Outre le personnage central de
Mathilde, un personnage féminin - dénominateur commun semble-t-il dans l’œuvre
de cette auteur, j’ai apprécié la construction de ce roman : Mathilde est
plus âgée et se promène dans les ruines du sanatorium et se remémore alors les
années de sa jeunesse liées à ce bâtiment, ce grand paquebot construit dans les
années 20 dans le Vexin.
La famille Blanc va à
contre-courant de son époque, le père et la mère semblent appartenir à une
autre époque, voire à une autre planète tant ils sont déconnectés de leurs
enfants et enfermés dans leur amour, le paroxysme étant leur lune de miel d’un
an ensemble au sanatorium d’Aincourt : "Elle n'a jamais tant eu Paulot à elle que depuis Aincourt. Jamais été si libre de l'aimer, ils n'ont rien à faire que dormir, se soigner, s'aimer.".
Ils ont un côté profondément
égoïste et enfantin qui agace la personne que je suis, tout comme Mathilde mais
qui n’a pas d’autre choix que de s’en accommoder, pourtant je ne les ai pas
détestés pour autant, et c’est là l’une des réussites de l’auteur, elle a su
montrer les gens avec leurs qualités mais aussi leurs défauts sans les rendre
tout à fait antipathiques ou détestables aux yeux du lecteur.
L’autre grande réussite c’est
qu’elle a su retranscrire de façon très juste la mise à l’écart de la famille
Blanc, jadis incontournable du village de La Roche-Guyon ils sont dans un
premier temps mis à l’écart, tout le monde de méfie d’eux et de la moindre
goutte de salive qui jaillirait de leur bouche, puis de reclus ils passent au
stade de pestiférés et finissent par le quitter, pour y revenir car ils sont
dans une telle misère qu’ils n’ont plus d’autres choix : "La maladie a banni les Blanc, la misère les ramène. Ils reviennent en perdants. Ils vont d'une solitude à l'autre.

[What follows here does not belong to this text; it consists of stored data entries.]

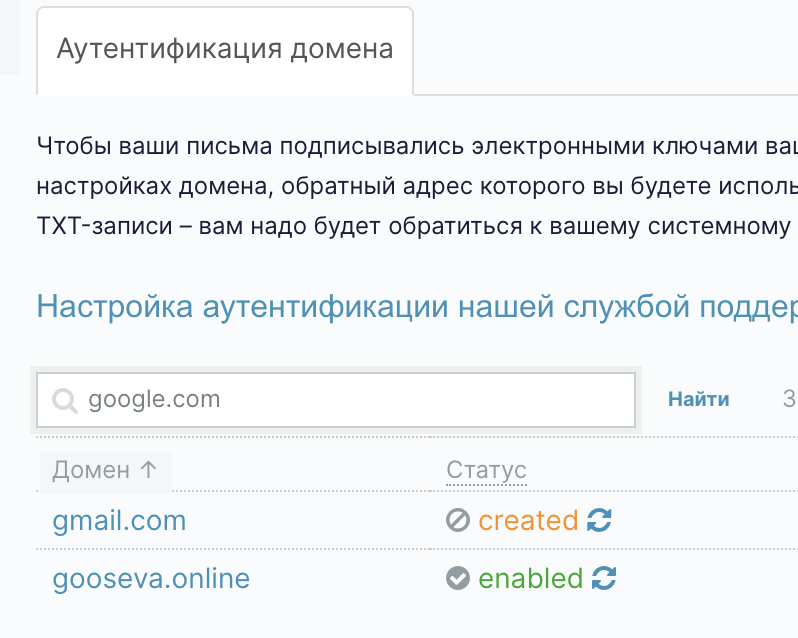The width and height of the screenshot is (798, 638).
Task: Click the checkmark icon beside enabled
Action: (x=458, y=578)
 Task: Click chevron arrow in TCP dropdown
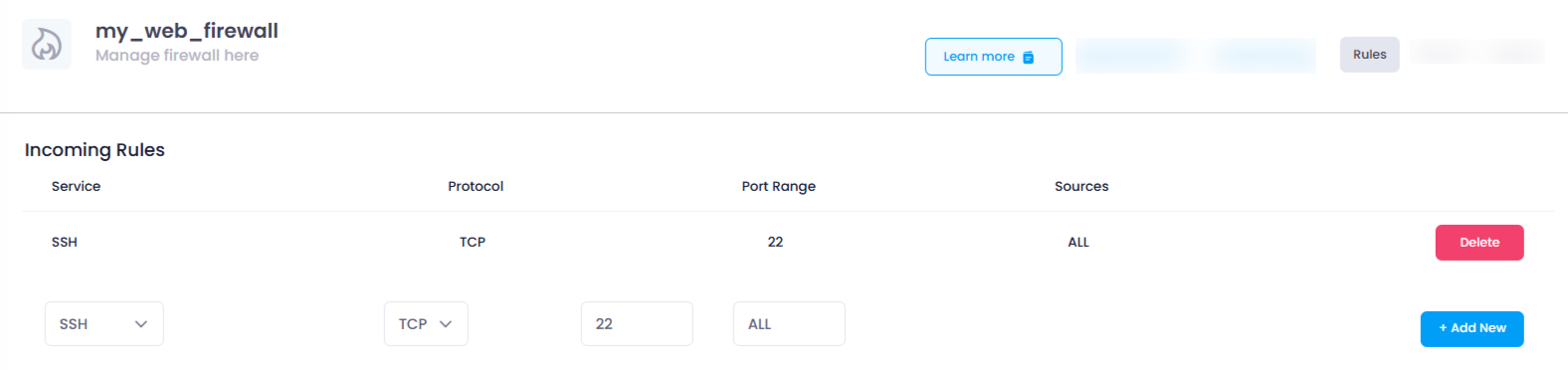(446, 324)
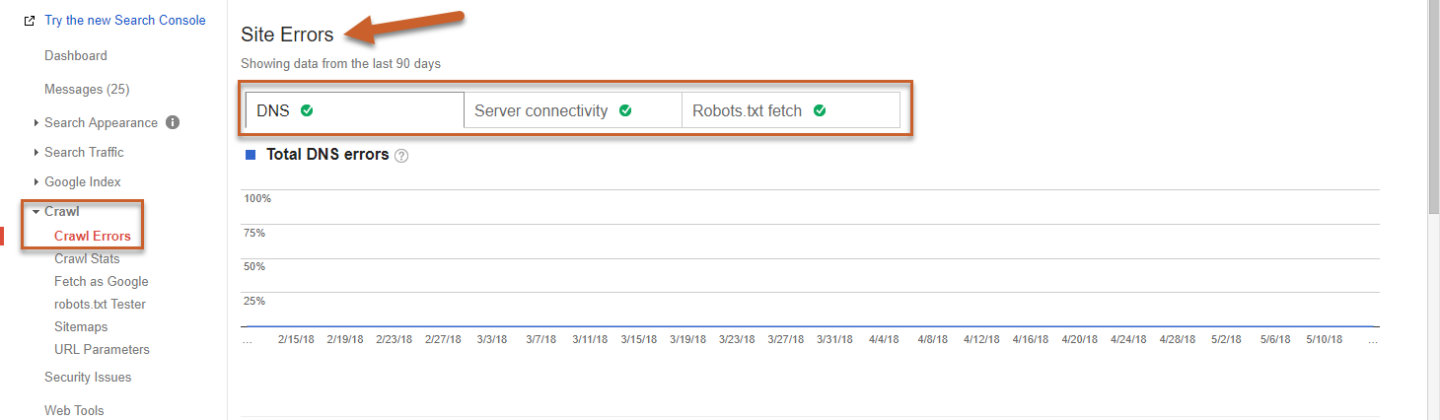
Task: Go to Crawl Stats page
Action: pyautogui.click(x=87, y=259)
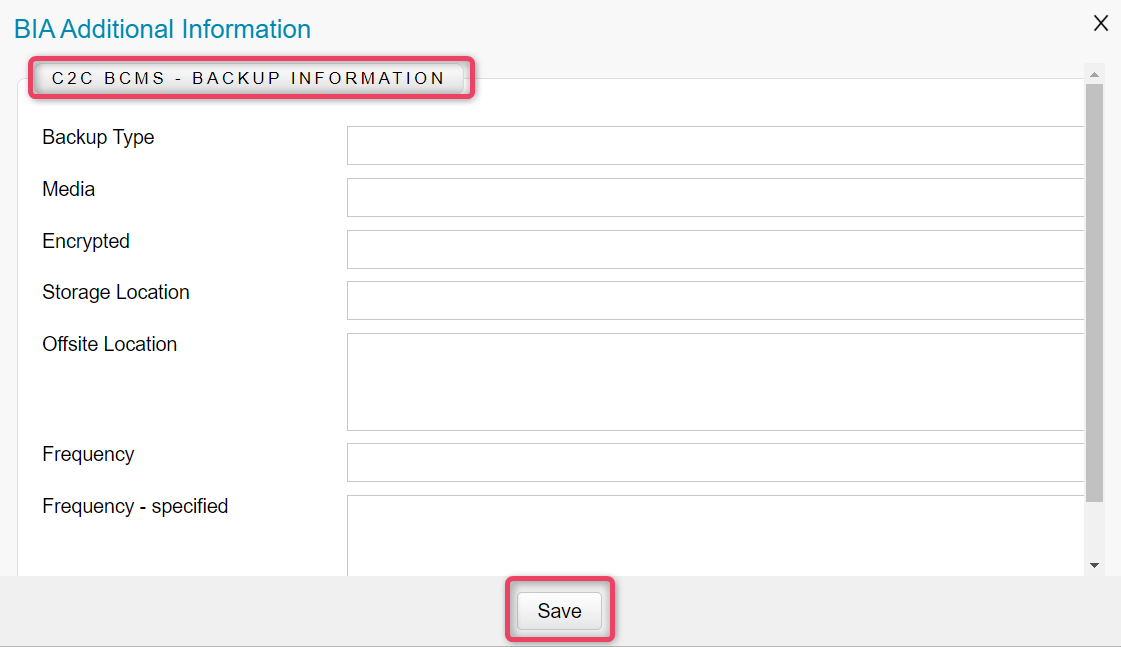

Le pire est celle qui vient, celle du paria, paraiyar, hors caste parmi les siens dans la langue tamoule du XVIè siècle. L'exil était moins cruel.".
Ceux qui auparavant allaient
danser, boire et rire au Balto n’osent même plus adresser un mot à Paul, ceux
qui y ont bu à l’œil sont les premiers à lui cracher à la figure et personne,
ou presque, ne vient en aide à Mathilde quand celle-ci ravale sa fierté pour
demander un petit quelque chose pour vivre à peu près dignement.
La tuberculose faisait encore peur
dans les années 50, elle fait toujours peur de nos jours et je suis sûre que
quelque part dans le monde il y a encore des Mathilde prêtent à tout pour se
battre et refuser la fatalité et la mise à l’écart liées à cette maladie.
"Un paquebot dans les arbres" est une chronique amère de la France des années 50-60 dans laquelle les tuberculeux étaient encore considérés comme des pestiférés et où une jeune femme va se battre envers et contre tous pour maintenir à flot sa famille, un roman beau et fort comme Valentine Goby sait si bien les faire.
"Un paquebot dans les arbres" est une chronique amère de la France des années 50-60 dans laquelle les tuberculeux étaient encore considérés comme des pestiférés et où une jeune femme va se battre envers et contre tous pour maintenir à flot sa famille, un roman beau et fort comme Valentine Goby sait si bien les faire.